I am not sure if that has anything to do with the first problem though…

Hi Daniel do not use the tutorial I wrote at the beginning. That does not work anymore because swift is changing so much. The easiest way is the docker now.

Yes you probably won’t see some packages that you installed on your Mac on the docker. Think of docker as a VM you have not installed networkx on that vm have you? So you need to rebuild the docker with extra commands. Add the following line to your docker file and rebuild;

RUN pip3 install networkx

Ahhhhh. That makes sense. Sorry for such a silly question; I had never used docker before. Thank you!

Just a stupid (probably) question. I wanted to use other Apple frameworks in Swift running under Jupyter. I’ve run the docker image, it works ok. But I cannot use any of the system frameworks, such as Metal.framework for example. When I do import Metal, it doesn’t complain, but when whatever symbols that should have been imported from it are unavailable.

When running inside Docker, you’re actually running within a Linux VM running on your mac hardware. Thus it’s expected that Apple system frameworks (e.g. Metal) are unavailable. Does that make sense?

Note: I think it’s probably a bug that import Metal doesn’t complain however…

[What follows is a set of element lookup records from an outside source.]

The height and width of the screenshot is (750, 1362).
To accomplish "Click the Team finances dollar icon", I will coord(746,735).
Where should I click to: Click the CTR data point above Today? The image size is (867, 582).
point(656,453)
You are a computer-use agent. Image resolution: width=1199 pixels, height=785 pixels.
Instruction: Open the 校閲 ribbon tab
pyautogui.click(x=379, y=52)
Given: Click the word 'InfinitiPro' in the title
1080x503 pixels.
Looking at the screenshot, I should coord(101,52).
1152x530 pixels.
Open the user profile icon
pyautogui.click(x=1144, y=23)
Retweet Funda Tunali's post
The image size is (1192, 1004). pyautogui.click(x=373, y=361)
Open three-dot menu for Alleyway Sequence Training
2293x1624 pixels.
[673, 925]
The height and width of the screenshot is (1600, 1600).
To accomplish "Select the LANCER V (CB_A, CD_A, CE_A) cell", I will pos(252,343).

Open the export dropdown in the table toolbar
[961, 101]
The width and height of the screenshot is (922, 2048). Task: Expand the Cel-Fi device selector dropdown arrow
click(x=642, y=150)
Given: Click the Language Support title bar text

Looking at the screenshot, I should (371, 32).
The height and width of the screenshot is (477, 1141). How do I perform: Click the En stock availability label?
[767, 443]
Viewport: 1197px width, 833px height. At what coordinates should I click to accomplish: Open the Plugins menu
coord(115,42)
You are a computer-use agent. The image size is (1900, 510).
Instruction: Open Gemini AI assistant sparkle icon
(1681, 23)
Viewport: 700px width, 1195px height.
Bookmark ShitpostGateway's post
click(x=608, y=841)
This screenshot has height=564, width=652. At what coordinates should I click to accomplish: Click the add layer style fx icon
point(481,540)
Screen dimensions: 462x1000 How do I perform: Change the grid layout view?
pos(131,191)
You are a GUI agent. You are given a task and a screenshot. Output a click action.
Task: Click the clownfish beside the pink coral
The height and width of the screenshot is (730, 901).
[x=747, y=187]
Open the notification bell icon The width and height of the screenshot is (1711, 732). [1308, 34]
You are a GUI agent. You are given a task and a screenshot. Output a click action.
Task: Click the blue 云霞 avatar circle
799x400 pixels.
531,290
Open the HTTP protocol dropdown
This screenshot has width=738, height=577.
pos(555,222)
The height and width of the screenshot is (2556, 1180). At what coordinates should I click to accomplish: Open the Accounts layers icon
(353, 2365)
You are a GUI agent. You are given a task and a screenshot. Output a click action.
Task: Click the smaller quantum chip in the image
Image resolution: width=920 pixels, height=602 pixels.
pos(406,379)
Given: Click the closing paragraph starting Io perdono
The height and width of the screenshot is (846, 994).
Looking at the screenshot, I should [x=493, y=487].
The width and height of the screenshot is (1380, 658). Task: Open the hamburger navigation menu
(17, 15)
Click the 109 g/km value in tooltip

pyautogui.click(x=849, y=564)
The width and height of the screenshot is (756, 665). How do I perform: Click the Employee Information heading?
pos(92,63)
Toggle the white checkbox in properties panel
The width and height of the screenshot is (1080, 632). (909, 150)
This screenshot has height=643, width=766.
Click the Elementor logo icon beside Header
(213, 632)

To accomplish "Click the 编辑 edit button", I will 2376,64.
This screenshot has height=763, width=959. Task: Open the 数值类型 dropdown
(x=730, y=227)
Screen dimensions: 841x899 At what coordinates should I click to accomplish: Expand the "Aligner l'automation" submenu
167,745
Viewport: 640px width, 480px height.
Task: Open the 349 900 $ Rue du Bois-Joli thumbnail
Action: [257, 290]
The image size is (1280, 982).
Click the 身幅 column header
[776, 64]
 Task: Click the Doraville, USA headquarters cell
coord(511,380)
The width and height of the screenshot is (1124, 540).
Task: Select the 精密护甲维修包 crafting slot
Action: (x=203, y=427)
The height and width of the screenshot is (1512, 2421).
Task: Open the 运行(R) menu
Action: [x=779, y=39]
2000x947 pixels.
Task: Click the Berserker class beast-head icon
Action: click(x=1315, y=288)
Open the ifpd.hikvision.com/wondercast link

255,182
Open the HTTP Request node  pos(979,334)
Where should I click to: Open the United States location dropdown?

Thanks! Makes sense. It’s a pity I can’t get jupyter-swift working on Mac, the original habitat of Swift :slight_smile:

Since python 2 will soon be discontinued Apple has to upgrade macs default python to 3. After that you won’t need using Docker anymore

My understanding is that this is not Apple’s problem. It’s just that _llbb.so that comes with the XCode11 distribution of S4TF is linked against Python2.7. This could be fixed by whoever makes the distribution of S4TF.

Additionally, maybe the distribution for MacOS doesn’t need to ship its own LLDB, since it’s already included with MacOS. Potentially, the toolchain can just link to the existing frameworks on MacOS. However, I know very little about this to judge.

It would be nice, if I am able to use S4TF in the future on MacOS directly, if I could also use the native MacOS frameworks like Metal and MetalPerformanceShaders. I am afraid that it may still not be possible, of the toolchain is shipped with some pre-baked set of tools.